TASK GOAL - Retype the lines of the listing, starting with the line that contains "Viewport: 292px width, 237px" and running through its final line, both included.

Text and item location entries
┄┄┄┄┄┄┄┄┄┄

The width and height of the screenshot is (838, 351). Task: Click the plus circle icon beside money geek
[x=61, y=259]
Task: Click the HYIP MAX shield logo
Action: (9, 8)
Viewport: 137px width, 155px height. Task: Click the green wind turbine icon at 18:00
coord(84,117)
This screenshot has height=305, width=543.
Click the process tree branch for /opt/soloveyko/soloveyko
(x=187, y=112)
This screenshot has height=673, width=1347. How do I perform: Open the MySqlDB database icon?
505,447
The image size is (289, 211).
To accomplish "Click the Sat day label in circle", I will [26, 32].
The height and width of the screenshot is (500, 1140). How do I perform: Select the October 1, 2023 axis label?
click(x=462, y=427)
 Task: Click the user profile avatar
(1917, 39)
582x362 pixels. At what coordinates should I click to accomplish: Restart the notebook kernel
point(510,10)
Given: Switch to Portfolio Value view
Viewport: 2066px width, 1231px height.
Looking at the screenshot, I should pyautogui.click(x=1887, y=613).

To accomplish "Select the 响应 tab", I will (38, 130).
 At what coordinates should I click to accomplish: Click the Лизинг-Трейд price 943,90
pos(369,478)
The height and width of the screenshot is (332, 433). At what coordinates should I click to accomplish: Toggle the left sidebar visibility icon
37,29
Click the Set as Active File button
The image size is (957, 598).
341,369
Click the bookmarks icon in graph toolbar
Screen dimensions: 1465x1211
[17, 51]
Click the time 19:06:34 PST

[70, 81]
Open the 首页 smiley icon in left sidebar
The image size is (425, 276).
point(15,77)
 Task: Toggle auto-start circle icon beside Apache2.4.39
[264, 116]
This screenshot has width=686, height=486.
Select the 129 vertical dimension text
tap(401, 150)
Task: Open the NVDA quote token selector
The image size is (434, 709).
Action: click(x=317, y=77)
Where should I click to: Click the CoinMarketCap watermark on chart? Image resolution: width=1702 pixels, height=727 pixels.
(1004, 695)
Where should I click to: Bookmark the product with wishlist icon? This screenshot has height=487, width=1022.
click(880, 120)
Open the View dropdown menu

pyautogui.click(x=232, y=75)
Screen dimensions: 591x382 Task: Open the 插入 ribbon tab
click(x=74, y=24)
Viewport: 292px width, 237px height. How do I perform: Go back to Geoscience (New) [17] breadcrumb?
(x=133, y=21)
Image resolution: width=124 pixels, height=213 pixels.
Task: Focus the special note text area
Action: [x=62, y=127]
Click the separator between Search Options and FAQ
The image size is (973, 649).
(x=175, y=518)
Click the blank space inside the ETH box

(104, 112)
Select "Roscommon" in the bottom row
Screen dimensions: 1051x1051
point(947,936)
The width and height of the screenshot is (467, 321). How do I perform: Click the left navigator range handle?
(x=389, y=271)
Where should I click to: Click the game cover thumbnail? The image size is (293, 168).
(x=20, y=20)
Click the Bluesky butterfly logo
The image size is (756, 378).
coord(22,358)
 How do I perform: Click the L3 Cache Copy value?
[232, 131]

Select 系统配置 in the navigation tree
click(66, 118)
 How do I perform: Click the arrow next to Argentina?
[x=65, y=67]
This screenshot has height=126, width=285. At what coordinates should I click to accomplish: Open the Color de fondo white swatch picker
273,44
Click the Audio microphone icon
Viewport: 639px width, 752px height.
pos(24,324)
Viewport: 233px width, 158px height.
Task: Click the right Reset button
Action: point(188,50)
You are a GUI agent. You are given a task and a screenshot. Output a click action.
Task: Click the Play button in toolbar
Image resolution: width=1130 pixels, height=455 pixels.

┄┄┄┄┄┄┄┄┄┄

EXPECTED ANSWER -
Viewport: 292px width, 237px height. How do I perform: Go back to Geoscience (New) [17] breadcrumb?
(x=133, y=21)
Image resolution: width=124 pixels, height=213 pixels.
Task: Focus the special note text area
Action: [x=62, y=127]
Click the separator between Search Options and FAQ
The image size is (973, 649).
(x=175, y=518)
Click the blank space inside the ETH box

(104, 112)
Select "Roscommon" in the bottom row
Screen dimensions: 1051x1051
point(947,936)
The width and height of the screenshot is (467, 321). How do I perform: Click the left navigator range handle?
(x=389, y=271)
Where should I click to: Click the game cover thumbnail? The image size is (293, 168).
(x=20, y=20)
Click the Bluesky butterfly logo
The image size is (756, 378).
coord(22,358)
 How do I perform: Click the L3 Cache Copy value?
[232, 131]

Select 系统配置 in the navigation tree
click(66, 118)
 How do I perform: Click the arrow next to Argentina?
[x=65, y=67]
This screenshot has height=126, width=285. At what coordinates should I click to accomplish: Open the Color de fondo white swatch picker
273,44
Click the Audio microphone icon
Viewport: 639px width, 752px height.
pos(24,324)
Viewport: 233px width, 158px height.
Task: Click the right Reset button
Action: point(188,50)
You are a GUI agent. You are given a task and a screenshot. Output a click action.
Task: Click the Play button in toolbar
Image resolution: width=1130 pixels, height=455 pixels.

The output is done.